### EXCERPT
-------
# Examples of models found by GP-GOMEA

Examples of the mathematical expression models found by GP-GOMEA for the automatic construction of pediatric abdominal phantoms are reported below. Each model pertains to a particular metric, and has been manually re-arranged to aid readability. The features and the target metrics are normalized (as described in Sec. 2.3.1 of the article). To apply the model in practice, each feature needs to be de-normalized, i.e., scaled by the standard deviation and translated by the mean. Furthermore, the output of the model needs to be de-normalized as well, i.e., scaled and translated by the standard deviation and the mean of the target variable, respectively (this information is available in Table 1 of the article). We do not include these de-normalization coefficients in the models for the sake of readability. Also, since normalized features are approximately in the same scale, the magnitude of the coefficients included in the model can be associated with feature relevance.
-------
### COLLECTED MATERIAL
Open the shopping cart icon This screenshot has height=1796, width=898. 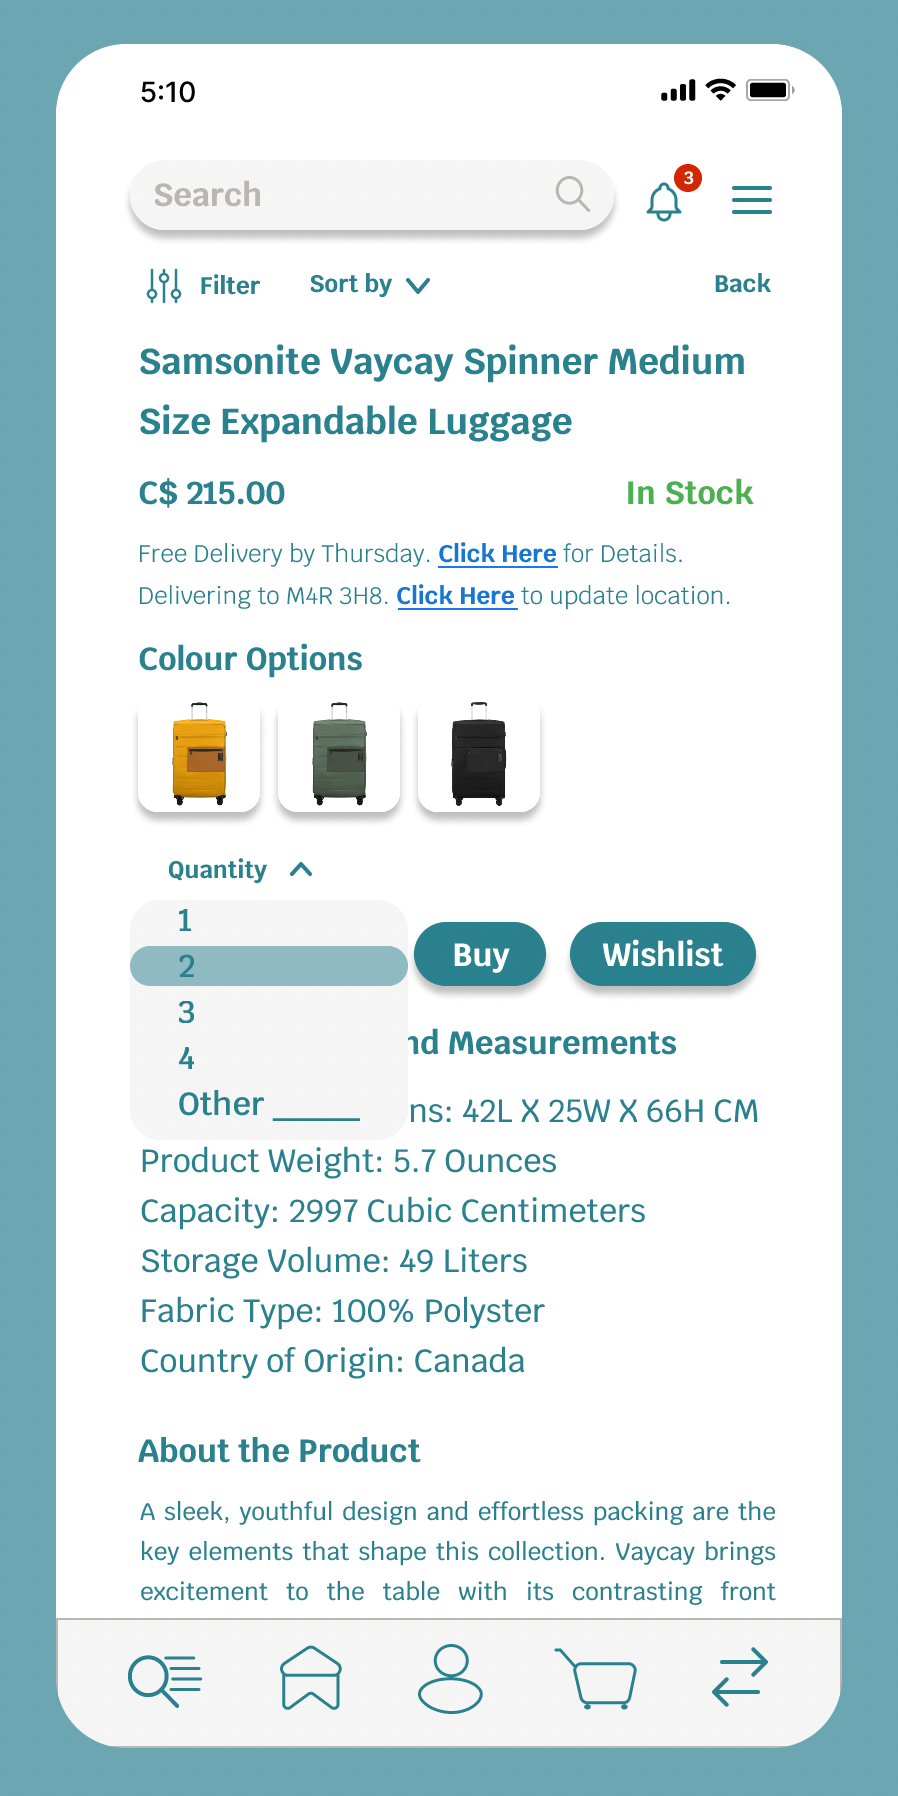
-------
### DESCRIPTION OF THE TASK
Answer these questions about the GP-GOMEA models text:
1. What task were the models found by GP-GOMEA built for?
2. How does each normalized feature need to be de-normalized?
3. Where is the information for de-normalizing the model output available?
Answer using only the text, not the data.

### SOLUTION FOR THIS EXERCISE
1. The automatic construction of pediatric abdominal phantoms.
2. It needs to be scaled by the standard deviation and translated by the mean.
3. In Table 1 of the article.